En la intersección de Venezuela y Jujuy, donde se encuentra la Plaza Manzana 66, Ángel, un histórico vendedor de flores, sufrió esta semana un operativo de desalojo por parte de las fuerzas de seguridad. A pesar de ser un vecino querido y reconocido por la comunidad.
Según relató Ángel en una conversación con este medio, su jornada laboral comienza a las 4:30 de la madrugada, cuando se dirige al mercado a comprar flores. Para las 6:30 ya está en su puesto, donde permanece hasta las 8 de la noche. A lo largo del día, interactúa con comerciantes y vecinos, ofreciendo flores frescas y manteniendo un rol activo en la seguridad de la zona, ya que, según contó, ha denunciado en varias ocasiones la presencia de punguistas merodeando en la zona de la plaza o en los alrededores del subte.
La Red de Vecinos Manzana 66, a través de su integrante Alberto Aguilera, intercedió en la situación y recogió testimonios de varios habitantes del barrio que expresaron su descontento por la medida. “Es un tipo bárbaro, lo tenemos hace años en el barrio, no tiene ningún problema y al final cuida a la gente”, expresó un vecino indignado. “No tenemos ni un solo kiosco de flores acá y Angelito hace años que vende en este lugar y mantiene todo muy limpio, aseguraron varios residentes de la zona.
El florista intentó gestionar el permiso que le exigieron las autoridades, pero el trámite es exclusivamente online y, según él mismo admitió, no maneja bien la tecnología ni tiene acceso a internet. “Me dieron un comprobante y me mandaron a hacer todo por internet.

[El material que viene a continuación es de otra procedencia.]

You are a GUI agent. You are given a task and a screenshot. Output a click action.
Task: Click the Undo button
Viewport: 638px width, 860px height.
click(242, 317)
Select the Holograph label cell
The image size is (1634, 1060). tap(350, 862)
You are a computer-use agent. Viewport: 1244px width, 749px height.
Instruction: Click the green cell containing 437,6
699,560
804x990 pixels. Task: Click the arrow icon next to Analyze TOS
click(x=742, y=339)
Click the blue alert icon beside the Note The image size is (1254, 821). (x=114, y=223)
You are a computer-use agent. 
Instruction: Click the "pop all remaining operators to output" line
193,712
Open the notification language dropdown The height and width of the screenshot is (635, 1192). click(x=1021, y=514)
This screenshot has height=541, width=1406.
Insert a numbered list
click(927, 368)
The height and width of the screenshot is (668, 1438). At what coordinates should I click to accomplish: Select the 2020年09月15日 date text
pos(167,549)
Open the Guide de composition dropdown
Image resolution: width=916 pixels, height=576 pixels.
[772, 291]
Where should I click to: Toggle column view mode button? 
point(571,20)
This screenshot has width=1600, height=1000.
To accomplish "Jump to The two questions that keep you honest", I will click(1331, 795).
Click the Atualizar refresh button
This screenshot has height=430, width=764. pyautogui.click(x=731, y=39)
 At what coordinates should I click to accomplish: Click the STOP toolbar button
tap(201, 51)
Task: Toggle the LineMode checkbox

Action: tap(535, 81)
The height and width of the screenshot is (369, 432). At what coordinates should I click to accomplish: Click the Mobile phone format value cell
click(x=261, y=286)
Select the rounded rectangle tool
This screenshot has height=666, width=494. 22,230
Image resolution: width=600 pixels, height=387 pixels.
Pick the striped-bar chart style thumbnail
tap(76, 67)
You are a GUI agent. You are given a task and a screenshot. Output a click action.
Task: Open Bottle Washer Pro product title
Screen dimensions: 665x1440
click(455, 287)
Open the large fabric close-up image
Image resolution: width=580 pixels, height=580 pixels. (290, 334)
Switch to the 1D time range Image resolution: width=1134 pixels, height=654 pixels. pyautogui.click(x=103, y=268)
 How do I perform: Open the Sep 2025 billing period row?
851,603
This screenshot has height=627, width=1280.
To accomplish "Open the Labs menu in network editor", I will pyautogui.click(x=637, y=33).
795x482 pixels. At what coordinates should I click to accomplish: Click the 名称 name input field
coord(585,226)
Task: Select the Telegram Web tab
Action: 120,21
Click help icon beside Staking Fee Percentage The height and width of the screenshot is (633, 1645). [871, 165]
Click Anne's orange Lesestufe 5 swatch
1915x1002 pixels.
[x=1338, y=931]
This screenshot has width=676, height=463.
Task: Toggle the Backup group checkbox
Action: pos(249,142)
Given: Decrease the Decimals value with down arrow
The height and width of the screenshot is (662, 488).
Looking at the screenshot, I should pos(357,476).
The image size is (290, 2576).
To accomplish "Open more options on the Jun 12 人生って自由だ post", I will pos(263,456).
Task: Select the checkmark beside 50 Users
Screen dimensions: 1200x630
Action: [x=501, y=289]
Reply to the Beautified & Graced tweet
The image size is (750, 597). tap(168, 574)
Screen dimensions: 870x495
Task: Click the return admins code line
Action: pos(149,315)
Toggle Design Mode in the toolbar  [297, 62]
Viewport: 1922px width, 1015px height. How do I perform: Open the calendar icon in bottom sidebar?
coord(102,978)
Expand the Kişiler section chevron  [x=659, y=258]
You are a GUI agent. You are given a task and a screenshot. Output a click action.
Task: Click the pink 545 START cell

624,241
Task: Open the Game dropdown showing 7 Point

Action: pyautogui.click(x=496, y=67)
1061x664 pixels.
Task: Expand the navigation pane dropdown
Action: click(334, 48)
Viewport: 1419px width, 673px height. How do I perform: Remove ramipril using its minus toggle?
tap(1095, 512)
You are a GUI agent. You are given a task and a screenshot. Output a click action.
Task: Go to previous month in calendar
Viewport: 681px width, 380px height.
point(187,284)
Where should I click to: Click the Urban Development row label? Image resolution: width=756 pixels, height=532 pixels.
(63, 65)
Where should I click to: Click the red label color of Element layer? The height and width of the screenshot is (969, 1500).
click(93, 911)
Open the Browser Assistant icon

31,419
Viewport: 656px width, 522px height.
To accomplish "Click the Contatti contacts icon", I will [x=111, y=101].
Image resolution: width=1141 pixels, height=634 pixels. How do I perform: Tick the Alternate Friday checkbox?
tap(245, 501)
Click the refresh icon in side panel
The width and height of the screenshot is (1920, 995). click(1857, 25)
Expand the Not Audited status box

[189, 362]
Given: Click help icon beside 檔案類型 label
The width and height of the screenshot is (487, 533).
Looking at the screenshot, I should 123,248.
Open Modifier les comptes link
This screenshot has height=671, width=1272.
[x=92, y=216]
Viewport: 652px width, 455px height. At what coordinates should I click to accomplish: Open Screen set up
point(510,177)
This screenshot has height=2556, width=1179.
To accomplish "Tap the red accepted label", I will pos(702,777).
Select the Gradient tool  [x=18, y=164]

Yo no entiendo nada de eso”, explicó.
Vecinos y comerciantes del barrio han manifestado su apoyo a Ángel, resaltando su compromiso con la comunidad y la falta de sentido de la medida. “Este señor está hace 20 años acá. Nunca molestó a nadie y sus flores embellecen la esquina y el barrio”, afirmó una vecina con más de 40 años en el barrio.
El operativo fue ordenado por el comisario Barrenechea, quien dispuso una “saturación del espacio público” en la zona. Frente a esta afirmación, los vecinos denuncian que mientras se persigue a los vendedores ambulantes, que son gente honesta, que se ganan la vida, los problemas reales de inseguridad continúan sin solución. “Los delicuentes que roban con cuchillo, venden droga o gritan a la noche, esos no desaparecieron, siguen estando”, sostienen enojados.
Ante esta situación, la comunidad de Balvanera reclama una solución para que Ángel pueda continuar con su trabajo sin ser perseguido, y sin que le quiten su mercaderia; teniendo en consideración realizar una gestión más equitativa del espacio público, priorizando la seguridad real de los vecinos y no haciendo operativos que solo afectan a los trabajadores de la zona.